Sobre a questão dos leitos, a Secretaria informou que a região do Grande Oeste recebeu recentemente cinco novos leitos de UTI pediátrica e quatro de suporte ventilatório, somando-se aos 20 leitos de UTI neonatal e cinco pediátricos já existentes. No entanto, não deu detalhes sobre a ocupação no dia em que a transferência foi necessária.

O órgão afirmou que as transferências entre unidades têm como objetivo alocar os pacientes de acordo com a gravidade e as necessidades de cada caso, buscando sempre as melhores condições possíveis de assistência.
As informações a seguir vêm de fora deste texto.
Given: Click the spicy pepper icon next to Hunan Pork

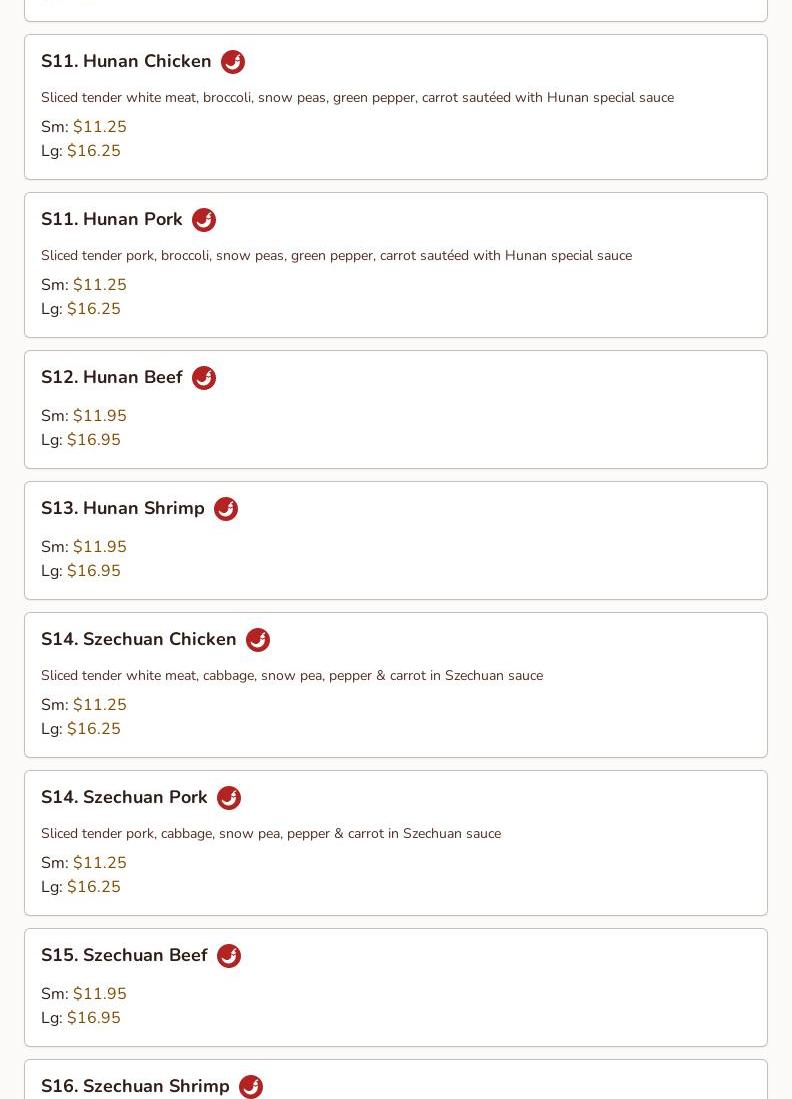Looking at the screenshot, I should pyautogui.click(x=204, y=219).
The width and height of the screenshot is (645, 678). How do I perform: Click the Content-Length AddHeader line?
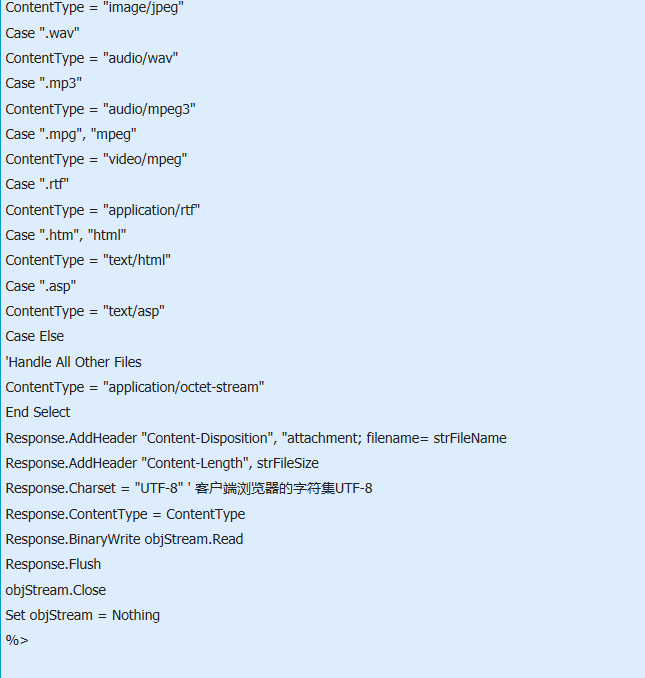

Ainda assim, a morte do bebê reacende o debate sobre a infraestrutura de saúde pública no estado e a necessidade de ampliação dos serviços de terapia intensiva.

Especialistas em saúde pública ouvidos pela reportagem apontam que a falta de leitos de UTI pediátrica é um problema recorrente em várias regiões do país, o que leva a transferências de longa distância que podem agravar a condição de pacientes graves. Eles alertam que, em situações críticas, o tempo de deslocamento e as condições do transporte podem ser determinantes para o desfecho.

A família, que ainda vivencia o luto, espera que as investigações tragam clareza sobre as causas da morte e que medidas sejam tomadas para evitar que tragédias semelhantes se repitam. Enquanto isso, a Secretaria de Saúde se diz solidária e promete transparência na apuração dos fatos, reafirmando seu compromisso com a qualidade do atendimento prestado à população.